## Work order
Everything from the line holding "Choose WireGuard briefcase icon" through the end of the records should be printed exactly, apart from the pictures.
··· Data excerpts ···
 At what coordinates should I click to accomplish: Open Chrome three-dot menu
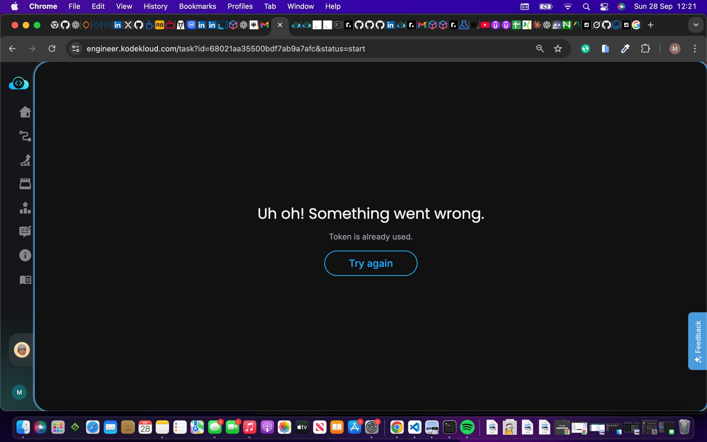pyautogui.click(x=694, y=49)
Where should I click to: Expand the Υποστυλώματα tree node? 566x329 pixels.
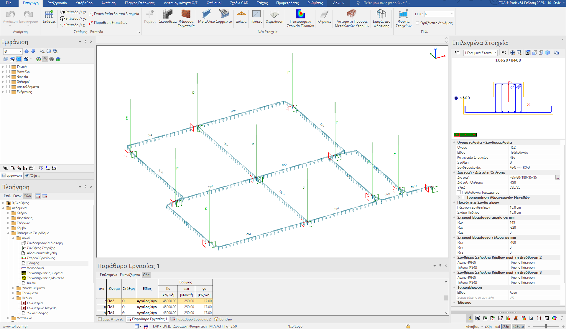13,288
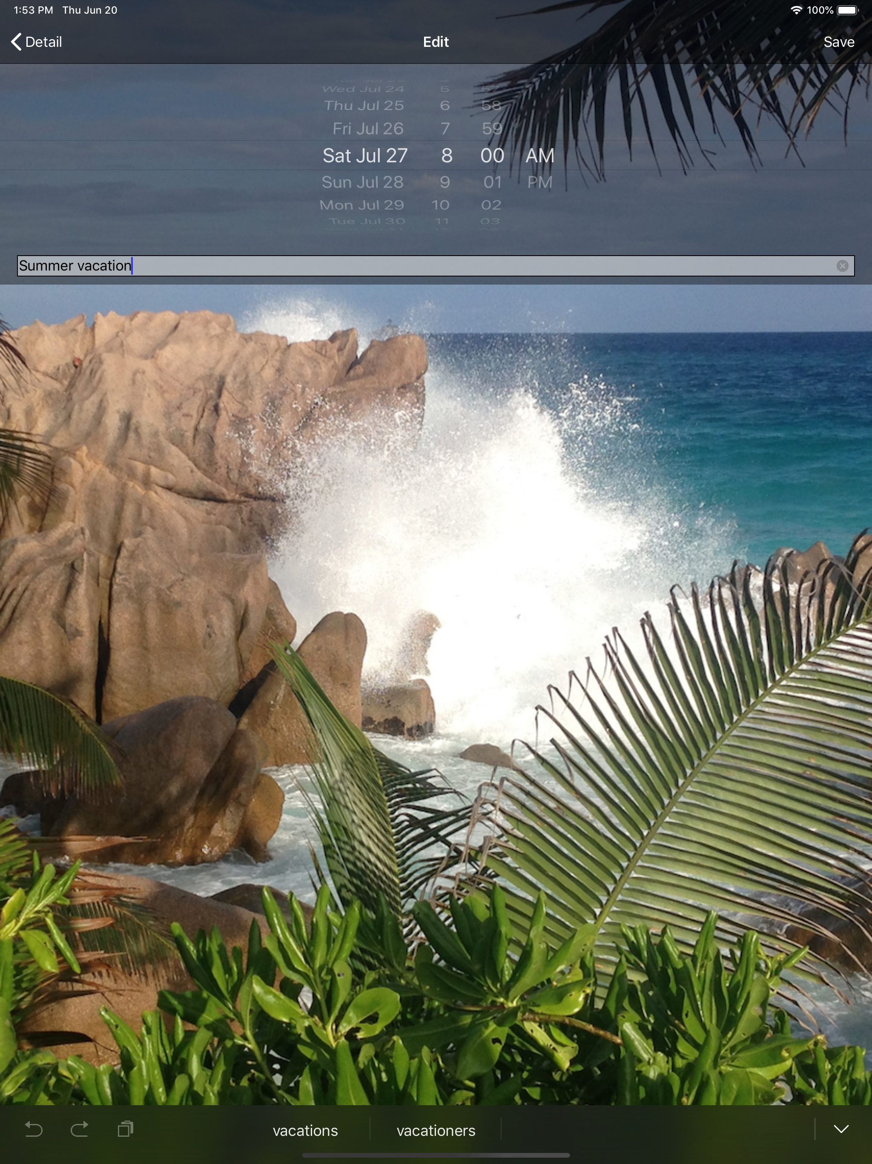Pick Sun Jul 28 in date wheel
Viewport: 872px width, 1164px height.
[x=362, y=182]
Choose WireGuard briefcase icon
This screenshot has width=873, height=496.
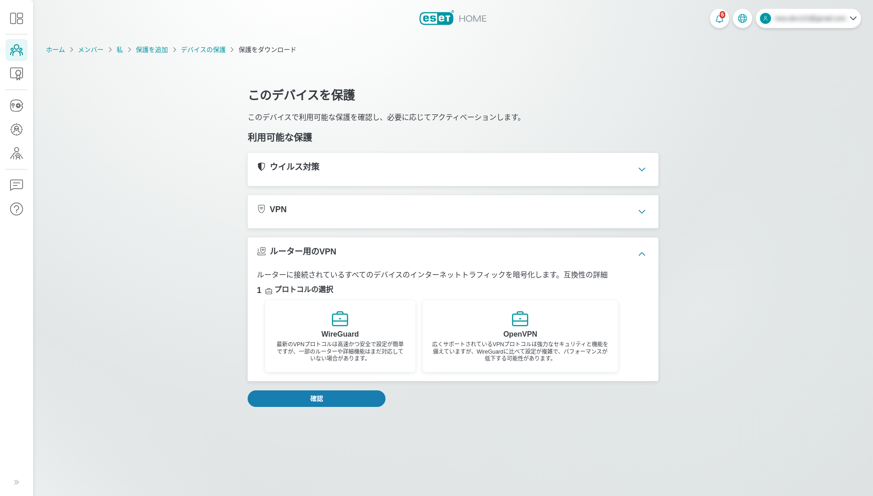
···
## Reply to the exercise
Choose WireGuard briefcase icon
This screenshot has width=873, height=496.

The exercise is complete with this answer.